Comorbidity reduces benefits of androgen suppression in prostate cancer

Categories: Prostate Cancer

The addition of androgen suppression therapy to radiation therapy for treatment of prostate cancer fails to improve survival among men with serious co-existing illness, according to a study in the Journal of the American Medical Association for January 23.

Recent evidence suggests that androgen suppression therapy increases the risk of cardiovascular events in men of advanced age, lead author Dr. Anthony V. D’Amico of Brigham and Women’s Hospital in Boston and his associates note.

To examine the interaction between comorbidity and treatment outcome, they obtained long-term follow-up data from a trial in which men with prostate cancer had been randomly assigned to receive radiation therapy alone or radiation therapy and androgen suppression therapy combined.

The study included 206 patients, median age 72.5 years, with localized prostate cancer and at least one of four unfavorable prognostic factors - PSA > 10 ng/mL, a biopsy Gleason score of 7-10, extracapsular extension, or seminal vesicle invasion. At baseline between 1995 and 2001, subjects were randomized to external beam radiation therapy alone or in combination with 6 months of androgen suppression therapy.

The authors determined comorbidity scores based on the severity of several clinically relevant ailments present at baseline.

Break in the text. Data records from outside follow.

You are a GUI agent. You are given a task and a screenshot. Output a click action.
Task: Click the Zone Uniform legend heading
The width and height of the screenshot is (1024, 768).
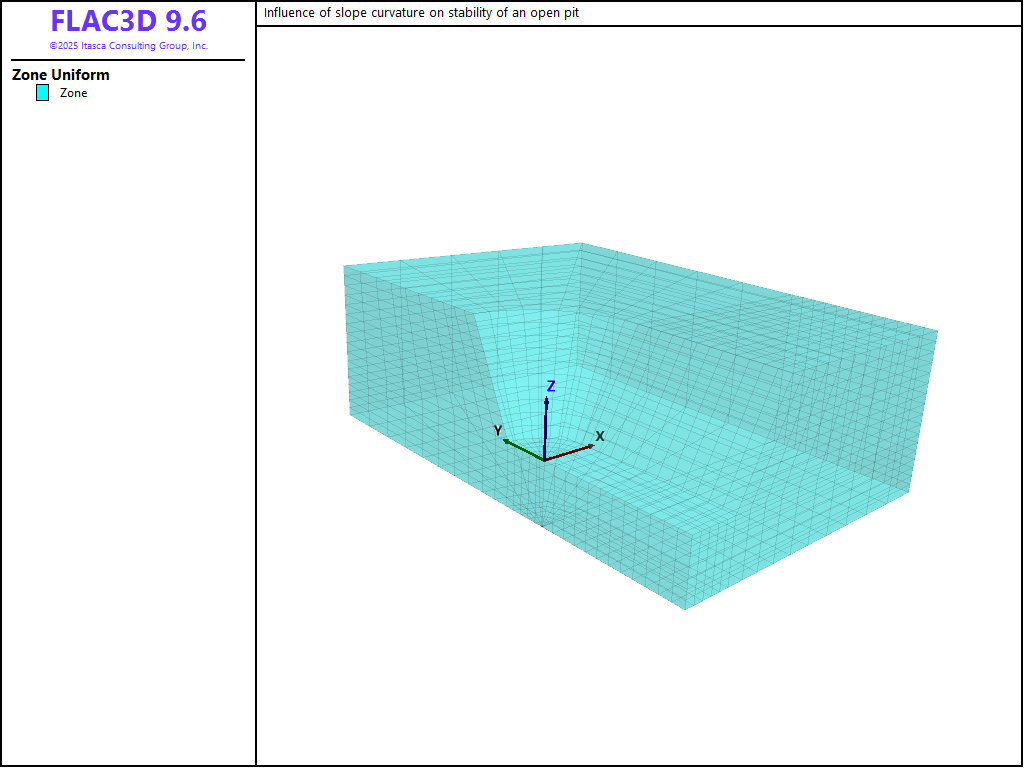pos(61,75)
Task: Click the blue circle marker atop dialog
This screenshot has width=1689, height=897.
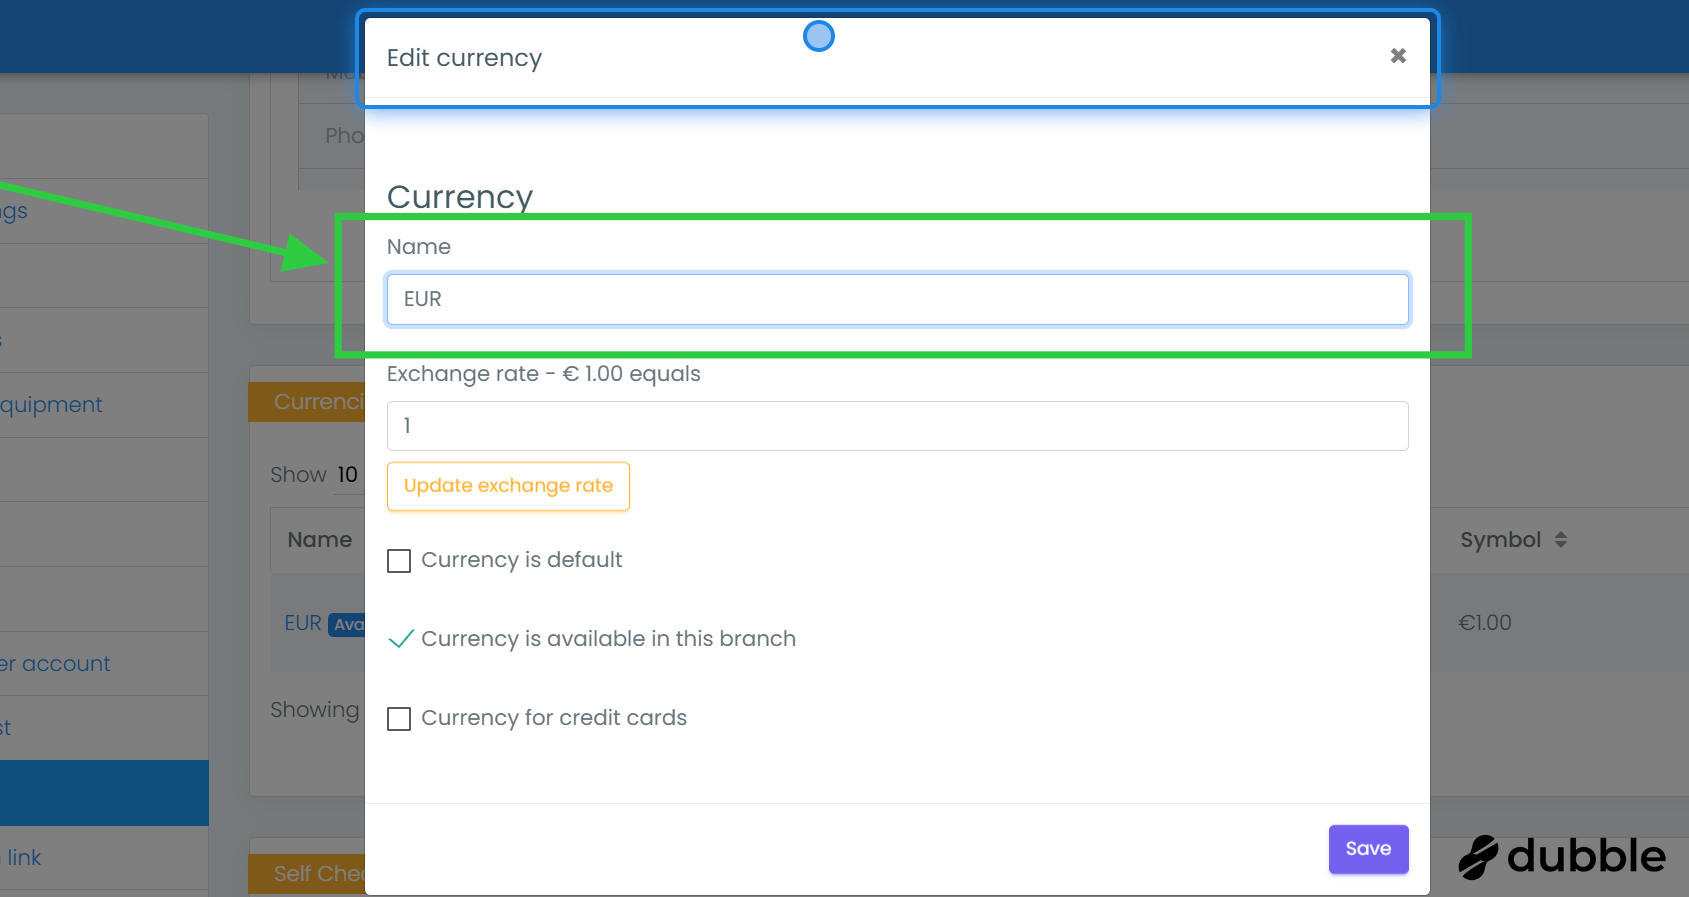Action: point(818,37)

Seventy-four men died during median follow-up of 7.6 years. For the group as a whole, the risk of all-cause mortality was significantly increased in the radiation therapy group (44 vs 30 deaths, hazard ratio 1.8, p = .01).

“However, the increased risk in all-cause mortality appeared to apply only to men randomized to radiation therapy with no or minimal comorbidity” (31 vs 11 deaths; HR 4.2, p < .001), Dr. D’Amico’s team reports.

For those with moderate or severe comorbidity, mortality rates did not differ significantly between treatment groups (13 vs 19 deaths, HR 0.54, p = .08).

“The clinical significance of this finding is that preexisting comorbid illness may increase the negative effects of specific anticancer treatments such as androgen suppression therapy,” Dr. D’Amico and his associates suggest.

As their study was a hypothesis-generating, post-randomization subgroup analysis, they recommend the findings be verified in a clinical trial specifically designed to assess the interaction of comorbidity with androgen suppression therapy treatment.

Furthermore, they add, studies should be designed to identify the impact of specific comorbid illnesses on life expectancy and health-related quality of life.